CUBA QUER MANDAR NA COLOMBIA COMO MANDA NA VENEZUELA

 

Embaixador de Cuba não quer que se fale mal de Guevara na Colômbia

Eduardo Mackenzie

Um tal José Luis Ponce Caraballo não gostou de um excelente artigo do escritor colombiano Ariel Peña que, no 50º aniversário da morte de Che Guevara na Bolívia, desmonta a falsa imagem que Cuba fabricou e alimentou durante décadas, por razões ideológicas, do terrível aventureiro argentino-cubano.

Invocando a condição de “jornalista”, Ponce Caraballo conseguiu que lhe publicassem em Las 2 Orillas uma réplica agressiva contra Ariel Peña.
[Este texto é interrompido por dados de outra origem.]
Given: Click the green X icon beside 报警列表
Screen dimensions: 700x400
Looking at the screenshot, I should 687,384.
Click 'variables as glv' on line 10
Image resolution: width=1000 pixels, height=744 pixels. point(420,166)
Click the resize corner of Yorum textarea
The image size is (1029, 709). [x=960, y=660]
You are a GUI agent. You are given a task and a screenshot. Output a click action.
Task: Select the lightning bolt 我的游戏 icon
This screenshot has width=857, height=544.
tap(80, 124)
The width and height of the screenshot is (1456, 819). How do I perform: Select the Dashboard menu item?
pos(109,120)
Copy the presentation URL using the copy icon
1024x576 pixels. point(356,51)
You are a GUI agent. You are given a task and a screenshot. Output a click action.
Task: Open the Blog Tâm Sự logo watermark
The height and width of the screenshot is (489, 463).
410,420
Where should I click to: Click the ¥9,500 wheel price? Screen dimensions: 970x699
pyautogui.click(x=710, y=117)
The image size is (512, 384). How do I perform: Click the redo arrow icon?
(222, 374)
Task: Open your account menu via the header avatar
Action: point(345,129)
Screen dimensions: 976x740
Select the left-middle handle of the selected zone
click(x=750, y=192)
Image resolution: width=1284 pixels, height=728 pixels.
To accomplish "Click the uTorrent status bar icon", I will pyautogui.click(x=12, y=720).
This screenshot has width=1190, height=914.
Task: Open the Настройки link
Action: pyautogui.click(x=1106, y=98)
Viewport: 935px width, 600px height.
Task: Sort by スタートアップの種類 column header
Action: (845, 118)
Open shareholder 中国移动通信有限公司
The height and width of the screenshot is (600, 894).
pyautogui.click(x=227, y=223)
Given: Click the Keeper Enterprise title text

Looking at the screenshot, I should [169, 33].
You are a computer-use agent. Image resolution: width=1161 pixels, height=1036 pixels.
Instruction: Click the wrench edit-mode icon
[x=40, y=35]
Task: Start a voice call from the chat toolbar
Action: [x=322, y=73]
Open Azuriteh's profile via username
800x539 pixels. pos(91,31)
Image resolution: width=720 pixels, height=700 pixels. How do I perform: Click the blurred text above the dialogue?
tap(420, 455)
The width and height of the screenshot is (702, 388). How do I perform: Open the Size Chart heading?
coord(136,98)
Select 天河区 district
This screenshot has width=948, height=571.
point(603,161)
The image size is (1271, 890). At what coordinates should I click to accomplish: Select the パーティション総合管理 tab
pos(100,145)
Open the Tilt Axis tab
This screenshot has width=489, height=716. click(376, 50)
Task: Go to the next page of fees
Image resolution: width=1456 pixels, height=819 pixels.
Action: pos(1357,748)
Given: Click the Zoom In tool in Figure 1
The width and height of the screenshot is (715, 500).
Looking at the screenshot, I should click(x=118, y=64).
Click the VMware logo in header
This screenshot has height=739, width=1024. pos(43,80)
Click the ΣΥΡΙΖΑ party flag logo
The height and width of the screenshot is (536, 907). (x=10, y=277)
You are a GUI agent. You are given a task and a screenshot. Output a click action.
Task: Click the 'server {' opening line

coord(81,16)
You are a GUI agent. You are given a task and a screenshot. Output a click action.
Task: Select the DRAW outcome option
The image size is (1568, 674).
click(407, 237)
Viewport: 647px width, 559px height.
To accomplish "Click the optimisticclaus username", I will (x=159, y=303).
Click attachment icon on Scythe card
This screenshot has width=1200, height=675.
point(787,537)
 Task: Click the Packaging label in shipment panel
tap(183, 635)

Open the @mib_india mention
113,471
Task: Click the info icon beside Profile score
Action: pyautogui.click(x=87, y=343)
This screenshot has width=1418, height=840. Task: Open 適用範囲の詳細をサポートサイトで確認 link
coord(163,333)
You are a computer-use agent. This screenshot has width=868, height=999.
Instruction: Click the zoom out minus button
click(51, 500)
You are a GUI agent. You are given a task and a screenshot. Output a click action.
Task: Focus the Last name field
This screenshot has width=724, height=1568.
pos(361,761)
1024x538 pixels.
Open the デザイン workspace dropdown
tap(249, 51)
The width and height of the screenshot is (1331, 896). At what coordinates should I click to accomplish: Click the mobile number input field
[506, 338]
Ocorre que José Luis Ponce Caraballo é nada menos que o embaixador de Cuba na Colômbia.

Ao ocultar sua qualidade de diplomata estrangeiro e ao dizer que era um simples “jornalista”, o senhor Ponce valeu-se de uma mentira para conseguir seu objetivo: declarar que Ernesto Guevara era um modelo de virtudes, um “exemplo” para muitos e que, ao contrário, Ariel Peña não tem direito de criticar um “líder de Cuba” sem haver “estudados mais a história” desse país.

O embaixador do castrismo em Bogotá acusou também Las 2 Orillas de cumplicidade por ter publicado a nota de Peña. Essa revista eletrônica, como quase toda a imprensa colombiana, excetuando as declaradamente de esquerda, pratica o pluralismo de opinião e publica comentários que não necessariamente coincidem com as idéias de sua direção.

Fiel à doutrina comunista de impor a censura de imprensa em todas as partes, e sem aprender nada da liberdade de imprensa que defende o país que o acolhe como embaixador, o agente castrista escreveu: “Não creio que um meio de comunicação publique um artigo sem compartilhar das idéias que nele se refletem”.

Vê-se que os serviços de Ponce Caraballo seguem a pista de todo aquele que critica a política cubana. Ele reprova Ariel Peña por ter escrito esse e outros artigos sobre Cuba “também marcadamente grosseiros”. Eu li quase tudo o que Ariel Peña escreve a respeito e não vejo neles grosseria alguma. O problema é que hoje é praticamente impossível, se não se é um escritor a soldo, escrever elogios sobre o Che e sobre a ditadura cubana.

O diplomata teve que recorrer ao exaltado escritor marxista José Saramago (1922-2010) para encontrar frases de elogio a Guevara, cuja imagem de herói político e moral declinou nos cinco continentes ante as revelações irrebatíveis que seus biógrafos mais independentes fizeram nos últimos anos. Saramago não era um modelo de probidade em matéria histórica: ele considerava que a situação atual dos palestinos é como a dos judeus no campo de morte de Auschwitz.

Ponce foi o mesmo que propôs em março passado que os “médicos” das FARC pudessem ir “graduar-se em Cuba” não se sabe ainda em quais matérias.

Em vez de pedir a outros que se inclinem ante o fetiche artificial criado pelos propagandistas de Havana, o embaixador deveria ler os testemunhos dos que conheceram o Che de perto e examinar os próprios escritos dele, suas cartas, discursos e diários, para descobrir lá o verdadeiro Ernesto Guevara, sua crueldade e insensibilidade diárias, sua desconfiança pelos intelectuais, poetas e escritores, aos quais chegava a considerar como inimigos potenciais, e que expulsava da ilha quando podia, como ocorreu a Allen Ginsberg, poeta beatnik norte-americano, judeu, homossexual e budista, em 1965. Poderá descobrir a obsessão do Che pela guerra e pelos fuzilamentos, e sua aterradora idéia de que o ódio é o motor da ação revolucionária.

Rebelde, o Che? Sem dúvida, mas também verdugo e, no final, vítima de seu próprio radicalismo e dos interesses estratégicos da URSS e de seus auxiliares cubanos.

O destemperado discurso do embaixador Ponce em defesa do fanático stalinista que era Ernesto Guevara, cognome “o carniceiro de La Cabaña”, foi publicada em 11 de outubro. Esperamos que Las 2 Orillas não feche agora suas páginas a Ariel Peña e que o direito dos editorialistas, comentaristas e jornalistas da Colômbia a criticar a ditadura cubana e seus personagens, e todos os governos em geral, continue sendo uma realidade, embora isso aborreça tanto o senhor José Luis Ponce Caraballo.